For your Lecture 6 exam, focus on the 7-Step Framework, the three special metrics, and the Hokey Pokey case study.
The 7-Step Framework for Social Media Success
The authors suggest companies move from a "one-way" message to a "two-way" dialogue by following these steps:
Step | Action | Simple Explanation |
1 | Monitor | Listen to what people are already saying about your brand. |
2 | Identify | Find the "influencers" in the crowd. |
3 | Profile | Find common traits among these influencers (e.g., are they active? talkative?). |
4 | Locate | Find influencers specifically interested in your product category. |
5 | Recruit | Invite them to join your specific campaign. |
6 | Incentivize | Give them a reason to spread the word (discounts, fame, or freebies). |
7 | Reap | Measure the results in terms of brand growth and actual money. |
The Three "Magic" Metrics
The core of this paper is how they use data to measure a person's value. You’ll likely need to know the difference between these three for the exam:
Customer Influence Effect (CIE): This measures a user’s influence on others. It’s not just about how many followers they have, but how much their followers actually respond, retweet, or share their posts.
Stickiness Index (SI): This measures relevance. An influencer might be famous, but do they talk about your product? SI looks at how much of their online chatter is about your category (like ice cream vs. tech).
Customer Influence Value (CIV): This is the monetary value. It combines what the influencer buys themselves (Customer Lifetime Value) with the profit from the sales they caused by influencing others
Case Study: Hokey Pokey Ice Cream
The authors tested this on a real company—a premium ice cream chain in India called Hokey Pokey.
The Strategy:
Phase 1: "Creations on the Wall" – Customers made their own ice cream recipes in-store, named them, and posted them on a physical wall.
Phase 2: "Share Your Brownies" – Influencers were encouraged to tweet and post about their creations to earn "Brownie Points" (redeemable for prizes).

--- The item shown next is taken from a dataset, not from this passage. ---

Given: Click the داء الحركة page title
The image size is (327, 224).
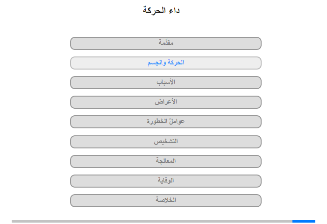Looking at the screenshot, I should coord(161,10).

The Results: By finding the "right" people to spread the "right" message, Hokey Pokey achieved massive gains despite a tiny budget:
+40% Sales revenue growth rate.
+83% Social media ROI.
+49% Brand awareness.
Key Takeaway for the Exam
The biggest lesson here is that social media accountability is possible. You don't have to guess if your tweets are working; by using metrics like CIE and CIV, you can link "abstract" likes and comments directly to financial performance.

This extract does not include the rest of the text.